Reproduce the data exactly; no word may be added or dropped.

═════ AVAILABLE DATA

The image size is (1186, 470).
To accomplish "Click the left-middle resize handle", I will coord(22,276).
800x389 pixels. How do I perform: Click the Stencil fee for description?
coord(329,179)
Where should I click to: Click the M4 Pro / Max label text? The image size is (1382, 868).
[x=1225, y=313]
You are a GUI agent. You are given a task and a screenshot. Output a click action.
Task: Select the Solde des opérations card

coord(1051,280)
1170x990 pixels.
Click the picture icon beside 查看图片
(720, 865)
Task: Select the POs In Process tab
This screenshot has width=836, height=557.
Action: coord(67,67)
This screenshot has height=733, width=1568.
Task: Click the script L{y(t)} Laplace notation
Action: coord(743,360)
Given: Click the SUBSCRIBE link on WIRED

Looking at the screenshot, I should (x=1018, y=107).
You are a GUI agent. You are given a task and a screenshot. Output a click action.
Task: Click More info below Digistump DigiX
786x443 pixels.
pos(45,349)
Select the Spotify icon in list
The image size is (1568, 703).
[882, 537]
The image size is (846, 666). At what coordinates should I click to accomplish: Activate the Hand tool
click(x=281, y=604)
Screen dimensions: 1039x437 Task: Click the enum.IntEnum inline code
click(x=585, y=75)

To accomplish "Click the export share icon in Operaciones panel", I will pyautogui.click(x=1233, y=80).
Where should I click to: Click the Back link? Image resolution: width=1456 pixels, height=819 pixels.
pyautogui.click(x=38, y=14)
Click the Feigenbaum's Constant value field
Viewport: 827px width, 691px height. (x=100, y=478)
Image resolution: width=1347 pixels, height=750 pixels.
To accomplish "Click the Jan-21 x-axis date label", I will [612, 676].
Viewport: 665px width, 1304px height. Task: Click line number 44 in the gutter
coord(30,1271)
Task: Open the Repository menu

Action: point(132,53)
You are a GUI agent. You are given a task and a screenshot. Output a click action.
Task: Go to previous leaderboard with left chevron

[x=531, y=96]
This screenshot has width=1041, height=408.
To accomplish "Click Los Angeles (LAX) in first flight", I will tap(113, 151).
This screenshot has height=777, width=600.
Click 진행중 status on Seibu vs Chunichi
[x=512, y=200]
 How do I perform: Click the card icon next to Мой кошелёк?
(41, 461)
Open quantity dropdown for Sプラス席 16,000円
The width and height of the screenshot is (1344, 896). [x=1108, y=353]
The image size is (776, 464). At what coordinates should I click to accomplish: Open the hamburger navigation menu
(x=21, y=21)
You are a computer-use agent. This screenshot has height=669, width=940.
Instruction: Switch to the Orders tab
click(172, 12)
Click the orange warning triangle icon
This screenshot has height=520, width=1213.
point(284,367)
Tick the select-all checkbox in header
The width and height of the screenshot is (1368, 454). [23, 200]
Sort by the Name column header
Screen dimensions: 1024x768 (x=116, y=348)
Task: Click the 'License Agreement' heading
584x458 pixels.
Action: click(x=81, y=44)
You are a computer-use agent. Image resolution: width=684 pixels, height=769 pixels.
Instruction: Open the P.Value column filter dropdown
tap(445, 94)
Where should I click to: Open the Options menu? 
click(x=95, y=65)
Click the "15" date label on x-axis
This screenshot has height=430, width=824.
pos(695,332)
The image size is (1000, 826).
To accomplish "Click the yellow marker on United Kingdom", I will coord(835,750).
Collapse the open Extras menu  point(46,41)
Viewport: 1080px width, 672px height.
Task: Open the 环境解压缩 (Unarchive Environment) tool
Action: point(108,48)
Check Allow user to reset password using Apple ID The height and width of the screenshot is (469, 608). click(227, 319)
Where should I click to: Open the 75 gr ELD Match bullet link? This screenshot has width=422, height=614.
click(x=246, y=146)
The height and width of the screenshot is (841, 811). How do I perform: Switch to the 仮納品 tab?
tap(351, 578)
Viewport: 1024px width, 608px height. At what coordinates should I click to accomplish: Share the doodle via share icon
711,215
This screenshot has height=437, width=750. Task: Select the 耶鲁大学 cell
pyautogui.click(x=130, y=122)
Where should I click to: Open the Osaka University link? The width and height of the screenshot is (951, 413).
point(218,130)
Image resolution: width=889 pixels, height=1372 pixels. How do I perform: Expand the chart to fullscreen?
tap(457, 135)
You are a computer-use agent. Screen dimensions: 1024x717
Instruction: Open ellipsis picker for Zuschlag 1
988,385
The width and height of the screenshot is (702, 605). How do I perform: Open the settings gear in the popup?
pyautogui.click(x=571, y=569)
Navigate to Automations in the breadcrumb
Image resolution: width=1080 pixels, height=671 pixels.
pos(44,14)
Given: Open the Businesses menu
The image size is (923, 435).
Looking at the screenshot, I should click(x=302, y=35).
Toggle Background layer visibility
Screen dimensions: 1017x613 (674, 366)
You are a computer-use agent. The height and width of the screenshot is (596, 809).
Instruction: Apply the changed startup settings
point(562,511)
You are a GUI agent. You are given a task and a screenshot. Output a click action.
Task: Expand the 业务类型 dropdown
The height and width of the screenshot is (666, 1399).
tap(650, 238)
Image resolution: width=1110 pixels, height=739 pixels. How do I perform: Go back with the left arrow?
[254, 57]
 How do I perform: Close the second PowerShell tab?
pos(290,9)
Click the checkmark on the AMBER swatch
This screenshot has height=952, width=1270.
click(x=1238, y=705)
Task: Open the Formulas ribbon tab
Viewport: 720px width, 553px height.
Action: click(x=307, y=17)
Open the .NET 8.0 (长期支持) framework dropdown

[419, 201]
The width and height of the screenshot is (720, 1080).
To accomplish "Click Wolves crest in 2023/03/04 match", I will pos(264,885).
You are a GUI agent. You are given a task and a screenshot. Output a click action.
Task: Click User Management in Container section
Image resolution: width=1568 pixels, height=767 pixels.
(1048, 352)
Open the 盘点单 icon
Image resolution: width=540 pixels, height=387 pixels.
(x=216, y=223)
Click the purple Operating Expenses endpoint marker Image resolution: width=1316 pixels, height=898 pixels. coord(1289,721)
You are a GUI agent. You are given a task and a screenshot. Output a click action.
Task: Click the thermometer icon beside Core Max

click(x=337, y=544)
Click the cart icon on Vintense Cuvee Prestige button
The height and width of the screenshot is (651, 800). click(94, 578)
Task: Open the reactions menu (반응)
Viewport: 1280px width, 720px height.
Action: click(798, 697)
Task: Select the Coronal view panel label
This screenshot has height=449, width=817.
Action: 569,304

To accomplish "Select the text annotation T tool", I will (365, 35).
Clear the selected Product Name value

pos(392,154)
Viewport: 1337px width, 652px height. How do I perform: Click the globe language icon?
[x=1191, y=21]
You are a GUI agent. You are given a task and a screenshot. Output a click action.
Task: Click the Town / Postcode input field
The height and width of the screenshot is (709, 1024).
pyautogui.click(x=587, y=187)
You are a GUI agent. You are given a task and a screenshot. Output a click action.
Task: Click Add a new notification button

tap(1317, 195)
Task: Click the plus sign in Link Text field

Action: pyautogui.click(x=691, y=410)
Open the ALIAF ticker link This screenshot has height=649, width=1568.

══════════

WORKED SOLUTION:
The image size is (1186, 470).
To accomplish "Click the left-middle resize handle", I will coord(22,276).
800x389 pixels. How do I perform: Click the Stencil fee for description?
coord(329,179)
Where should I click to: Click the M4 Pro / Max label text? The image size is (1382, 868).
[x=1225, y=313]
You are a GUI agent. You are given a task and a screenshot. Output a click action.
Task: Select the Solde des opérations card

coord(1051,280)
1170x990 pixels.
Click the picture icon beside 查看图片
(720, 865)
Task: Select the POs In Process tab
This screenshot has width=836, height=557.
Action: coord(67,67)
This screenshot has height=733, width=1568.
Task: Click the script L{y(t)} Laplace notation
Action: coord(743,360)
Given: Click the SUBSCRIBE link on WIRED

Looking at the screenshot, I should (x=1018, y=107).
You are a GUI agent. You are given a task and a screenshot. Output a click action.
Task: Click More info below Digistump DigiX
786x443 pixels.
pos(45,349)
Select the Spotify icon in list
The image size is (1568, 703).
[882, 537]
The image size is (846, 666). At what coordinates should I click to accomplish: Activate the Hand tool
click(x=281, y=604)
Screen dimensions: 1039x437 Task: Click the enum.IntEnum inline code
click(x=585, y=75)

To accomplish "Click the export share icon in Operaciones panel", I will pyautogui.click(x=1233, y=80).
Where should I click to: Click the Back link? Image resolution: width=1456 pixels, height=819 pixels.
pyautogui.click(x=38, y=14)
Click the Feigenbaum's Constant value field
Viewport: 827px width, 691px height. (x=100, y=478)
Image resolution: width=1347 pixels, height=750 pixels.
To accomplish "Click the Jan-21 x-axis date label", I will [612, 676].
Viewport: 665px width, 1304px height. Task: Click line number 44 in the gutter
coord(30,1271)
Task: Open the Repository menu

Action: point(132,53)
You are a GUI agent. You are given a task and a screenshot. Output a click action.
Task: Go to previous leaderboard with left chevron

[x=531, y=96]
This screenshot has width=1041, height=408.
To accomplish "Click Los Angeles (LAX) in first flight", I will tap(113, 151).
This screenshot has height=777, width=600.
Click 진행중 status on Seibu vs Chunichi
[x=512, y=200]
 How do I perform: Click the card icon next to Мой кошелёк?
(41, 461)
Open quantity dropdown for Sプラス席 16,000円
The width and height of the screenshot is (1344, 896). [x=1108, y=353]
The image size is (776, 464). At what coordinates should I click to accomplish: Open the hamburger navigation menu
(x=21, y=21)
You are a computer-use agent. This screenshot has height=669, width=940.
Instruction: Switch to the Orders tab
click(172, 12)
Click the orange warning triangle icon
This screenshot has height=520, width=1213.
point(284,367)
Tick the select-all checkbox in header
The width and height of the screenshot is (1368, 454). [23, 200]
Sort by the Name column header
Screen dimensions: 1024x768 (x=116, y=348)
Task: Click the 'License Agreement' heading
584x458 pixels.
Action: click(x=81, y=44)
You are a computer-use agent. Image resolution: width=684 pixels, height=769 pixels.
Instruction: Open the P.Value column filter dropdown
tap(445, 94)
Where should I click to: Open the Options menu? 
click(x=95, y=65)
Click the "15" date label on x-axis
This screenshot has height=430, width=824.
pos(695,332)
The image size is (1000, 826).
To accomplish "Click the yellow marker on United Kingdom", I will coord(835,750).
Collapse the open Extras menu  point(46,41)
Viewport: 1080px width, 672px height.
Task: Open the 环境解压缩 (Unarchive Environment) tool
Action: point(108,48)
Check Allow user to reset password using Apple ID The height and width of the screenshot is (469, 608). click(227, 319)
Where should I click to: Open the 75 gr ELD Match bullet link? This screenshot has width=422, height=614.
click(x=246, y=146)
The height and width of the screenshot is (841, 811). How do I perform: Switch to the 仮納品 tab?
tap(351, 578)
Viewport: 1024px width, 608px height. At what coordinates should I click to accomplish: Share the doodle via share icon
711,215
This screenshot has height=437, width=750. Task: Select the 耶鲁大学 cell
pyautogui.click(x=130, y=122)
Where should I click to: Open the Osaka University link? The width and height of the screenshot is (951, 413).
point(218,130)
Image resolution: width=889 pixels, height=1372 pixels. How do I perform: Expand the chart to fullscreen?
tap(457, 135)
You are a computer-use agent. Screen dimensions: 1024x717
Instruction: Open ellipsis picker for Zuschlag 1
988,385
The width and height of the screenshot is (702, 605). How do I perform: Open the settings gear in the popup?
pyautogui.click(x=571, y=569)
Navigate to Automations in the breadcrumb
Image resolution: width=1080 pixels, height=671 pixels.
pos(44,14)
Given: Open the Businesses menu
The image size is (923, 435).
Looking at the screenshot, I should click(x=302, y=35).
Toggle Background layer visibility
Screen dimensions: 1017x613 (674, 366)
You are a computer-use agent. The height and width of the screenshot is (596, 809).
Instruction: Apply the changed startup settings
point(562,511)
You are a GUI agent. You are given a task and a screenshot. Output a click action.
Task: Expand the 业务类型 dropdown
The height and width of the screenshot is (666, 1399).
tap(650, 238)
Image resolution: width=1110 pixels, height=739 pixels. How do I perform: Go back with the left arrow?
[254, 57]
 How do I perform: Close the second PowerShell tab?
pos(290,9)
Click the checkmark on the AMBER swatch
This screenshot has height=952, width=1270.
click(x=1238, y=705)
Task: Open the Formulas ribbon tab
Viewport: 720px width, 553px height.
Action: click(x=307, y=17)
Open the .NET 8.0 (长期支持) framework dropdown

[419, 201]
The width and height of the screenshot is (720, 1080).
To accomplish "Click Wolves crest in 2023/03/04 match", I will pos(264,885).
You are a GUI agent. You are given a task and a screenshot. Output a click action.
Task: Click User Management in Container section
Image resolution: width=1568 pixels, height=767 pixels.
(1048, 352)
Open the 盘点单 icon
Image resolution: width=540 pixels, height=387 pixels.
(x=216, y=223)
Click the purple Operating Expenses endpoint marker Image resolution: width=1316 pixels, height=898 pixels. coord(1289,721)
You are a GUI agent. You are given a task and a screenshot. Output a click action.
Task: Click the thermometer icon beside Core Max

click(x=337, y=544)
Click the cart icon on Vintense Cuvee Prestige button
The height and width of the screenshot is (651, 800). click(94, 578)
Task: Open the reactions menu (반응)
Viewport: 1280px width, 720px height.
Action: click(798, 697)
Task: Select the Coronal view panel label
This screenshot has height=449, width=817.
Action: 569,304

To accomplish "Select the text annotation T tool", I will (365, 35).
Clear the selected Product Name value

pos(392,154)
Viewport: 1337px width, 652px height. How do I perform: Click the globe language icon?
[x=1191, y=21]
You are a GUI agent. You are given a task and a screenshot. Output a click action.
Task: Click the Town / Postcode input field
The height and width of the screenshot is (709, 1024).
pyautogui.click(x=587, y=187)
You are a GUI agent. You are given a task and a screenshot. Output a click action.
Task: Click Add a new notification button

tap(1317, 195)
Task: Click the plus sign in Link Text field

Action: pyautogui.click(x=691, y=410)
Open the ALIAF ticker link This screenshot has height=649, width=1568.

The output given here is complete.